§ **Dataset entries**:
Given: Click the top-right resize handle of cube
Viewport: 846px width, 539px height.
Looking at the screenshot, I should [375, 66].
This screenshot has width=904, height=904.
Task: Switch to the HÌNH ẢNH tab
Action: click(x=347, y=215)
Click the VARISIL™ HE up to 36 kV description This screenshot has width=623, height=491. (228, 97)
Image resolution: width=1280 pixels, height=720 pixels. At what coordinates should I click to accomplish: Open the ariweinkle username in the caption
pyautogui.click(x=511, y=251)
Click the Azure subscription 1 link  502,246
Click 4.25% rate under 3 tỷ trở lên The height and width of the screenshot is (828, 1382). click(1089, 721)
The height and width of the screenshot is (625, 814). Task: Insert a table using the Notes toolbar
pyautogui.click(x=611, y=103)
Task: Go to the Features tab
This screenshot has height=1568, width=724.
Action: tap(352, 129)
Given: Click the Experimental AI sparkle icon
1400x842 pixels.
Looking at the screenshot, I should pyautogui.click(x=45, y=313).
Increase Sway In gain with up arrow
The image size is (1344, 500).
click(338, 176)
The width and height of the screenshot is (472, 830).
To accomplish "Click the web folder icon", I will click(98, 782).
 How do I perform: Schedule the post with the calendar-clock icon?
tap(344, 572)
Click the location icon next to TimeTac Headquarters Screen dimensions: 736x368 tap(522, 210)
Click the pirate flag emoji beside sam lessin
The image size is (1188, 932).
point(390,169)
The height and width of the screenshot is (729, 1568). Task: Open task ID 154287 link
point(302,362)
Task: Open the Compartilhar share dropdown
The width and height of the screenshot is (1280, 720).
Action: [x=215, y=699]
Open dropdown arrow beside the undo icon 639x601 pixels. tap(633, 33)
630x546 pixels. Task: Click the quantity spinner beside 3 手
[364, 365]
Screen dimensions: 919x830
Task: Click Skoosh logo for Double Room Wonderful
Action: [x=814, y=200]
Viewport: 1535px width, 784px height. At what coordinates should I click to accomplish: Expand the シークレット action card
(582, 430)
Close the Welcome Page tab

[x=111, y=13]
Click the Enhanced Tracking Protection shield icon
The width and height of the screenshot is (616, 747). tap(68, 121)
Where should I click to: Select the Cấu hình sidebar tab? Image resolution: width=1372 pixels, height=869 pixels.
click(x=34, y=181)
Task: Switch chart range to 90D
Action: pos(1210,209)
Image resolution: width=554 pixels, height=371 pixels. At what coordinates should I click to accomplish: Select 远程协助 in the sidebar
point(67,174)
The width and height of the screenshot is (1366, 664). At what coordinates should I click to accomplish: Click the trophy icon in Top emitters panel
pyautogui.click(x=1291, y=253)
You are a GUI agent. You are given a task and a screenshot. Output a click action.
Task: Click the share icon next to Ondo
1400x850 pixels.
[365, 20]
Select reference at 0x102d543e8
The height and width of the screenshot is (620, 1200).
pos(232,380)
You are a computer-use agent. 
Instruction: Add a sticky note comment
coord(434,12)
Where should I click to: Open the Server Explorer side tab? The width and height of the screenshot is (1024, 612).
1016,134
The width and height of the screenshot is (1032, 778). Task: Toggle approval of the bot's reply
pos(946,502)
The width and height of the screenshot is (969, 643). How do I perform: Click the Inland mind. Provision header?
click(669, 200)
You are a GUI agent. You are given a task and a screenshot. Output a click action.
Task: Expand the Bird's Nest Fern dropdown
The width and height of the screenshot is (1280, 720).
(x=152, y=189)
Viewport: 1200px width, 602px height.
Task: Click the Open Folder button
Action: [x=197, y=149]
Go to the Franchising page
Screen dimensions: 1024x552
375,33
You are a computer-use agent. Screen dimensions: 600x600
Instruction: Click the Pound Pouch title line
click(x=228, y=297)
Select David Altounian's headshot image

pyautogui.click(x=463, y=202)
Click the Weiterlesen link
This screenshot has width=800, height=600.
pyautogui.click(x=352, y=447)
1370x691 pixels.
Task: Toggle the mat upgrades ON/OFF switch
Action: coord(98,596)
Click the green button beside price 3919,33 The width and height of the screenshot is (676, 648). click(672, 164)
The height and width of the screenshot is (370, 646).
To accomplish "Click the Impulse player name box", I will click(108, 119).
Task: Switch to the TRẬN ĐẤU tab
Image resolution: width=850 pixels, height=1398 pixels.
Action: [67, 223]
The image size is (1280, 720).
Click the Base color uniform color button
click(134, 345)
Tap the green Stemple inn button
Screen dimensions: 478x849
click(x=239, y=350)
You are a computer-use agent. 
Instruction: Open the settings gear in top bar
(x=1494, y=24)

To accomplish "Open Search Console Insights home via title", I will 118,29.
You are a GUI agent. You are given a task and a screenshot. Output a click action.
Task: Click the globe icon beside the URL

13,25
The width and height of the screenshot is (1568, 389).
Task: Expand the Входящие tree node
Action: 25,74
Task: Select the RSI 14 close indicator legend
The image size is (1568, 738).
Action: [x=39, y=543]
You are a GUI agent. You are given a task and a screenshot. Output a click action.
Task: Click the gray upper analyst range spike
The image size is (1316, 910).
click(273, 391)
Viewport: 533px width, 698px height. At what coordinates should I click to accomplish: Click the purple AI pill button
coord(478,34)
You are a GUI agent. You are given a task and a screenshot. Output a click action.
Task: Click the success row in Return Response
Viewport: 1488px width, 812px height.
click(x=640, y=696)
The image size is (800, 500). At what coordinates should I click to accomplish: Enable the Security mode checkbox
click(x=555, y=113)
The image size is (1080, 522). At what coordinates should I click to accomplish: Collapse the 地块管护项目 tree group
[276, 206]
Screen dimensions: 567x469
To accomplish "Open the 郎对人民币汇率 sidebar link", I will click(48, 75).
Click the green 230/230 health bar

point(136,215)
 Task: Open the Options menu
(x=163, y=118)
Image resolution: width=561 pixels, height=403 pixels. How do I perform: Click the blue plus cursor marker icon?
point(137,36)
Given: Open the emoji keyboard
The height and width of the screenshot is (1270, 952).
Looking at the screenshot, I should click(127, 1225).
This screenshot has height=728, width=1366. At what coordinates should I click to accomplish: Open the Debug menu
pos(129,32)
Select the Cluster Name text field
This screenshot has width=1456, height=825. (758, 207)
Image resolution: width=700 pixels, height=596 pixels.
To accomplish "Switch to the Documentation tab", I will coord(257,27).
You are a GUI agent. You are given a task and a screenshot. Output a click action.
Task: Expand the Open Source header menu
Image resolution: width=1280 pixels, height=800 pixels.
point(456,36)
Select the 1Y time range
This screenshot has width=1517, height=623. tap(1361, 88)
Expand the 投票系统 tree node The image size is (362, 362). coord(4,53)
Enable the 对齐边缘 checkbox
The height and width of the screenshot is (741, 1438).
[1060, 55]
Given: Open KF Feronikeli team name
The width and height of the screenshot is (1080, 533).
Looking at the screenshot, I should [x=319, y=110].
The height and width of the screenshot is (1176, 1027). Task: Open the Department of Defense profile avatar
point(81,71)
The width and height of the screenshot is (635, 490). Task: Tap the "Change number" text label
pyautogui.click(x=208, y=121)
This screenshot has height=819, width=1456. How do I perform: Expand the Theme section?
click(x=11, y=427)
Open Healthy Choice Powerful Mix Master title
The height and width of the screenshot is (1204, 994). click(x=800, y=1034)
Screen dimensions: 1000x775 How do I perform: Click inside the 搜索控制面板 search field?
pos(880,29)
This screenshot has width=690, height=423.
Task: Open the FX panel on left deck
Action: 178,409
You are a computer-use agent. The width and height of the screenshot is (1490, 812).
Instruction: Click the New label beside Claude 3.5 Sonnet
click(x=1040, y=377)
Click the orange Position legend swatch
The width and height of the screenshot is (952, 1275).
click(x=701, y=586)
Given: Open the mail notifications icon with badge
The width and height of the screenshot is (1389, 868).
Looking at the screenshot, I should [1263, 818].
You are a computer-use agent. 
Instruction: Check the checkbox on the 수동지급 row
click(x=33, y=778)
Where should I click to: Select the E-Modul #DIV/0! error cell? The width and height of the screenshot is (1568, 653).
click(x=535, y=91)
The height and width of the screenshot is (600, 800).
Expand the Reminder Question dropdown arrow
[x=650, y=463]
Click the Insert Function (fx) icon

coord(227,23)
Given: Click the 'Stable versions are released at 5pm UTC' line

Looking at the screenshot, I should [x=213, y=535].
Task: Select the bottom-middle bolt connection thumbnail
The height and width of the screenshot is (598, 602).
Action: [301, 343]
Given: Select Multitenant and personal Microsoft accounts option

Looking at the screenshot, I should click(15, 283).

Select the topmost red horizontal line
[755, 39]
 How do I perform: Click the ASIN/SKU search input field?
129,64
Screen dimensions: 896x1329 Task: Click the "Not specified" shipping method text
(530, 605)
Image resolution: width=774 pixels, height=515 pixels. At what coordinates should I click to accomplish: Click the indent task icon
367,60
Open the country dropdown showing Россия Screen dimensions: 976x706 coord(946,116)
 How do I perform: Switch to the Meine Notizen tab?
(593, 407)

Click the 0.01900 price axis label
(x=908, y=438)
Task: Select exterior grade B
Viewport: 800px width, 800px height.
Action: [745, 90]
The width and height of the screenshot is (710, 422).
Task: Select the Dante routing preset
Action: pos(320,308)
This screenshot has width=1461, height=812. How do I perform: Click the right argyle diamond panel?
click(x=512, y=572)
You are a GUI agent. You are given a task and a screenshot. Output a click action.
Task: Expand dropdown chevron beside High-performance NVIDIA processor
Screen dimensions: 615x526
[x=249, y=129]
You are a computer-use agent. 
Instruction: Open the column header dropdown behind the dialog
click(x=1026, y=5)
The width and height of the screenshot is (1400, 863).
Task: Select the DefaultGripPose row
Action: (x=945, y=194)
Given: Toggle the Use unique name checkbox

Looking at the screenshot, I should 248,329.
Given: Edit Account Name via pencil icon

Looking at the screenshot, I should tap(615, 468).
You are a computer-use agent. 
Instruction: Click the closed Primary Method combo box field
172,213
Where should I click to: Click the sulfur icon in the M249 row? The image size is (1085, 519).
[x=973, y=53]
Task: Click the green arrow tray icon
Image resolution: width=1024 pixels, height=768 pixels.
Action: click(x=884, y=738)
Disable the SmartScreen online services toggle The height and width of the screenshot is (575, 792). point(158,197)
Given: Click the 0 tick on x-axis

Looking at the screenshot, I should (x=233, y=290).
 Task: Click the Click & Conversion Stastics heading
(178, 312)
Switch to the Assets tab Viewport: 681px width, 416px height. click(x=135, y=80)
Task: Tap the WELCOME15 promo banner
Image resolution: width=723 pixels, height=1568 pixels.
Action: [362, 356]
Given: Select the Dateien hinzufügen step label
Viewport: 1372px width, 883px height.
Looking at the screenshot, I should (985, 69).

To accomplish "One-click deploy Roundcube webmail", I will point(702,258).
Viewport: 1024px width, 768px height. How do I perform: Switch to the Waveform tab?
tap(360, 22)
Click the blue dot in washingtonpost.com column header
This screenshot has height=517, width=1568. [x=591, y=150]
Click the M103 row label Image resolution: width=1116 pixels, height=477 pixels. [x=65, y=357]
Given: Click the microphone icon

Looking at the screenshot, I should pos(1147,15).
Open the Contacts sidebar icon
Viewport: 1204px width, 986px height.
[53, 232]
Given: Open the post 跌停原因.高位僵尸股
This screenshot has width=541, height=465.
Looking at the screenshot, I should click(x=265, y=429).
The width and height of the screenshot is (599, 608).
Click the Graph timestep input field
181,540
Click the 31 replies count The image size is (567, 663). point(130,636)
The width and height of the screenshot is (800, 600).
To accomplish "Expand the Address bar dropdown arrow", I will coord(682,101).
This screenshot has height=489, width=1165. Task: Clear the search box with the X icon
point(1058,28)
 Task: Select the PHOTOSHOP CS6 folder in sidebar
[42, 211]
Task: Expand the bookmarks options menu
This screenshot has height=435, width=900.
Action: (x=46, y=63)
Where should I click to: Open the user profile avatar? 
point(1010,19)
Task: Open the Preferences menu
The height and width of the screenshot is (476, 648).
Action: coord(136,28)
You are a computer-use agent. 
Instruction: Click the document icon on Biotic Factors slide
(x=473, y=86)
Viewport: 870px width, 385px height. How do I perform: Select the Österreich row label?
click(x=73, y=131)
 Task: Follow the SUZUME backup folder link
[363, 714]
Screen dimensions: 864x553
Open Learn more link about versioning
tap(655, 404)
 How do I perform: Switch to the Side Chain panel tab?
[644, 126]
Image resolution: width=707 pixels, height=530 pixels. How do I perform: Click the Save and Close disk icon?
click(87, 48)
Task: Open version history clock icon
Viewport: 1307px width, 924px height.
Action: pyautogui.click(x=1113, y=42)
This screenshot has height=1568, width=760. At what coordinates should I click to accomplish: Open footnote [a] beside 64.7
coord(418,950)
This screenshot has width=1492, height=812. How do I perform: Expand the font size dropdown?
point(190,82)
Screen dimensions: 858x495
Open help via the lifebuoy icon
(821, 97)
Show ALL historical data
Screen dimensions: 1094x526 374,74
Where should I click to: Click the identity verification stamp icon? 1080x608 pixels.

§ **GOAL OF THE EXERCISE**: Keeping every character as it is, restate the lines above that run from the line with "Screen dimensions: 478x849" through the line with "Task: Click the success", both included, and nothing else.

§ **RESPONSE**:
Screen dimensions: 478x849
click(x=239, y=350)
You are a computer-use agent. 
Instruction: Open the settings gear in top bar
(x=1494, y=24)

To accomplish "Open Search Console Insights home via title", I will 118,29.
You are a GUI agent. You are given a task and a screenshot. Output a click action.
Task: Click the globe icon beside the URL

13,25
The width and height of the screenshot is (1568, 389).
Task: Expand the Входящие tree node
Action: 25,74
Task: Select the RSI 14 close indicator legend
The image size is (1568, 738).
Action: [x=39, y=543]
You are a GUI agent. You are given a task and a screenshot. Output a click action.
Task: Click the gray upper analyst range spike
The image size is (1316, 910).
click(273, 391)
Viewport: 533px width, 698px height. At what coordinates should I click to accomplish: Click the purple AI pill button
coord(478,34)
You are a GUI agent. You are given a task and a screenshot. Output a click action.
Task: Click the success row in Return Response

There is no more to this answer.